Key Summary
- Cambridge researchers created human embryo-like structures from stem cells that produce blood cells
- The model mimics natural development without using eggs or sperm and cannot form a fetus
- The breakthrough could enable patient-specific regenerative therapies and blood production
Researchers at the University of Cambridge’s Gurdon Institute have created human embryo-like structures that produce blood cells.
The embryo is grown from stem cells without the need for eggs or sperm.
It has the potential to create regenerative medicines.
“This sheds light on how blood cells naturally form during human embryogenesis, offering potential medical advances to screen drugs, study early blood and immune development, and model blood disorders like leukaemia,” commented Dr Jitesh Neupane, the first author of the study.
It broadens the possibility of conducting bone marrow transplants using the patient’s own cells.
For this, the researchers developed a minimalistic system where they used human stem cells to recreate cells and structures from weeks three and four of pregnancy.
This model excluded placenta, yolk sac, and brain-forming tissues, so it cannot develop into a fetus.
The team observed the embryo-like structures form three germ layers by day two, laying the foundation of the human body.
By day eight, beating heart cells appeared, which eventually develop into the human heart.

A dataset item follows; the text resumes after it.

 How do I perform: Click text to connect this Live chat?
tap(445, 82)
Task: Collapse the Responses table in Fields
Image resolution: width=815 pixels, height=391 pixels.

On day thirteen, the scientists witnessed blood cells in the embryo, with oxygen-carrying red blood cells and white blood cells differentiation.
This historic approach can lead to generation human blood that will be fully compatible to the patient as well.
However, unlike other lab methods needing extra proteins, the new approach mimics natural development to create blood stem cells.
“Although it is still in the early stages, the ability to produce human blood cells in the lab marks a significant step towards future regenerative therapies – which use a patient’s own cells to repair and regenerate damaged tissues,” emphasised Professor Azim Surani at the Gurdon Institute who is a senior author of the study.
The findings were published in the Cell Reports journal.